Between June and August 2015, thirty-four Sierra Nevada lakes containing fish were sampled across a 904 m elevation gradient (2433-3337 m), encompassing lakes in the montane (below 2450 m), subalpine (2450-2900 m) and alpine zones (2900 m and above). The lakes were also sampled across a latitudinal N deposition gradient spanning Yosemite National Park (YOSE), Inyo National Forest (INYO), and Sequoia National Park (SEKI). Latitude and Longitude data are provided in degrees and UTM, as well as Lake Chain Number (LCN), which indicates relative positioning of lakes connected by surface flow along a linear chain (ie. higher vs. lower in watershed) to account for connectivity between lakes sharing the same basin. The lakes encompassed a 10.2°C temperature gradient (8.7-18.9°C), 805.7 μM DOC gradient (68.8-874.5 μM) and 2.6 μM NO₃^- gradient (0.0044-2.6 μM). The lakes ranged 0.5–21 hectares in surface area and 1.8 to 40.8 m in depth. All lakes were oligotrophic (chl-a ≤ 3.33 µg l⁻¹) and have similar geologic and chemical characteristics as they are situated on granite and granodiorite bedrock.

Water samples from the epilimnion (surface to 1m depth) were collected at each lake for biological and chemical analyses. At the deepest point in each lake, in situ depth profiles of physico-chemical data were taken using a YSI probe (YSI Incorporated, Yellow Springs, Ohio, USA).
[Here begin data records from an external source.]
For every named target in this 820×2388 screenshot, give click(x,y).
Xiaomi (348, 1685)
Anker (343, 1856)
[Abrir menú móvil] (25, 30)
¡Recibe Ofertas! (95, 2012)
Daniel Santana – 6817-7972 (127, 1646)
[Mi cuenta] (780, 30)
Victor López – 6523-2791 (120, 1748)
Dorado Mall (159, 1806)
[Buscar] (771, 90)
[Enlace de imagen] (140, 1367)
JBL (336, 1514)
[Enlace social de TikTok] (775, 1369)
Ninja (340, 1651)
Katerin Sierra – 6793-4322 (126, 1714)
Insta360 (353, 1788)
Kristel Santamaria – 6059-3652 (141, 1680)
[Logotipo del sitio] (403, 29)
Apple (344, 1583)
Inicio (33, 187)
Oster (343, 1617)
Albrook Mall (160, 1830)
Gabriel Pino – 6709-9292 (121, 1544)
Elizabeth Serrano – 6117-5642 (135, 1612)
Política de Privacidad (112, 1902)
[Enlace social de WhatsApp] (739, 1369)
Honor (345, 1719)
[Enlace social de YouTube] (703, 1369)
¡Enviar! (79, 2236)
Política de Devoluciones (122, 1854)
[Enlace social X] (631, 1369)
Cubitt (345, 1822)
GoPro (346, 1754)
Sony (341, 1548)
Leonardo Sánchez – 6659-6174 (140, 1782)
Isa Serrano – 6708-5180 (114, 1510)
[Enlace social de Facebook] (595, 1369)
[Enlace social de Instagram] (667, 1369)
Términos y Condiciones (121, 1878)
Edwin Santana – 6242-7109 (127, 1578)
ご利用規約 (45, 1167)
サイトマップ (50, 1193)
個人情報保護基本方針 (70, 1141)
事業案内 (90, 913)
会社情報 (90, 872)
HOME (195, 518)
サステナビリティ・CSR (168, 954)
However, pH data were not reliable due to a faulty pH probe and have been excluded from this study. Water samples were collected with a 1 m integrated tube sampler and filtered through 63 μm mesh to remove zooplankton, then processed for chlorophyll-a (chl-a); nitrogen and phosphorus in particulate organic matter (POM); total nitrogen (TN); total phosphorus (TP); dissolved nitrate (NO₃^-); and dissolved organic carbon (DOC).

From UV-vis absorbance and EEMs data, we calculated two indices of DOC quality: the freshness index (β:α) and specific UV absorption (SUVA). Freshness Index (FrI) is a ratio of emission intensity at 380 nm to that of the region between 420 and 435 nm at an excitation of 310 nm and is reflective of recently produced algal organic matter (Parlanti et al., 2000). SUVA is a DOC-normalized index of aromaticity calculated as UV absorbance at 254 nm/[(DOC(mg/L) x path length (0.01 m)] (Weishaar et al., 2003). Therefore, Freshness Index increases with autochthonous carbon production whereas SUVA increases with allochthonous carbon production.

There are missing values for TP because many samples were below detection limit (indicated as '<detection') and missing values for NO₃^- are indicated as 'NA'. Lakes higher in the basin have lower LCN values (eg. 1 is headwater lake), and LCN values of 0 indicate that lakes are not connected to others in the basin.